Lay out every line of the material as a JSON list of strings, one string per line, skipping blank lines. Leave the pictures out of the answer.

[Material for locating words and elements]
------------------------------------------------------------
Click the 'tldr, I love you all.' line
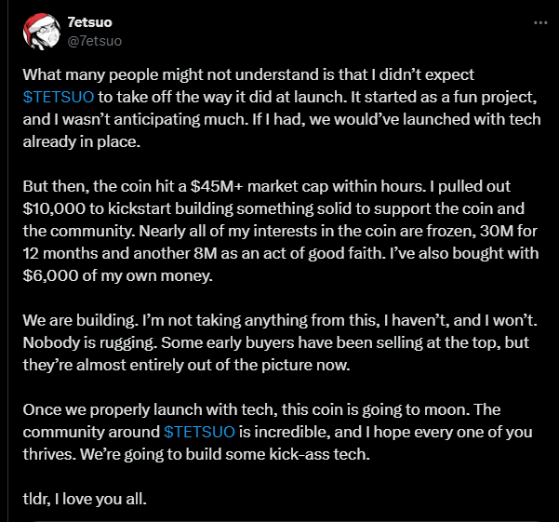This screenshot has height=522, width=559. (x=85, y=499)
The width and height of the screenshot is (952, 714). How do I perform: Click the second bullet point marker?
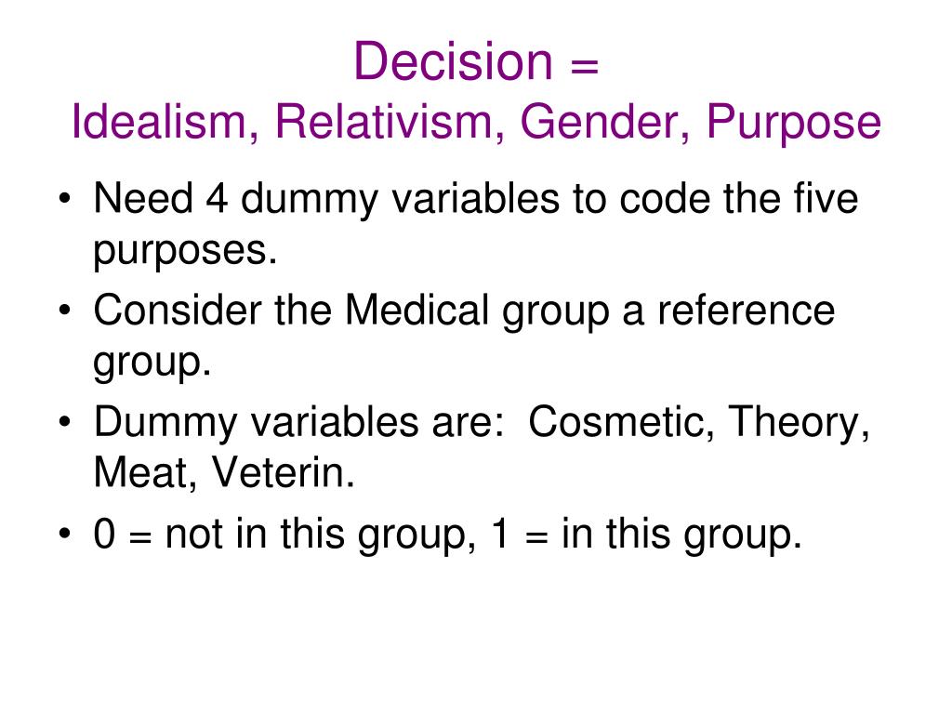tap(64, 311)
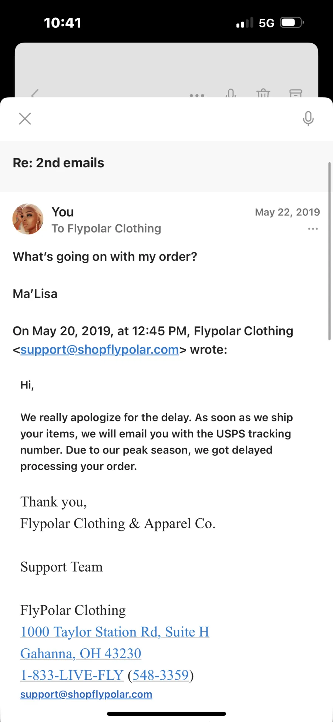The width and height of the screenshot is (333, 722).
Task: Tap the sender profile photo
Action: pos(28,219)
------------------------------------------------------------
• [EXPECTED ANSWER]:
[
  "Click the 'tldr, I love you all.' line",
  "This screenshot has height=522, width=559. (x=85, y=499)",
  "The width and height of the screenshot is (952, 714). How do I perform: Click the second bullet point marker?",
  "tap(64, 311)",
  "The width and height of the screenshot is (333, 722).",
  "Task: Tap the sender profile photo",
  "Action: pos(28,219)"
]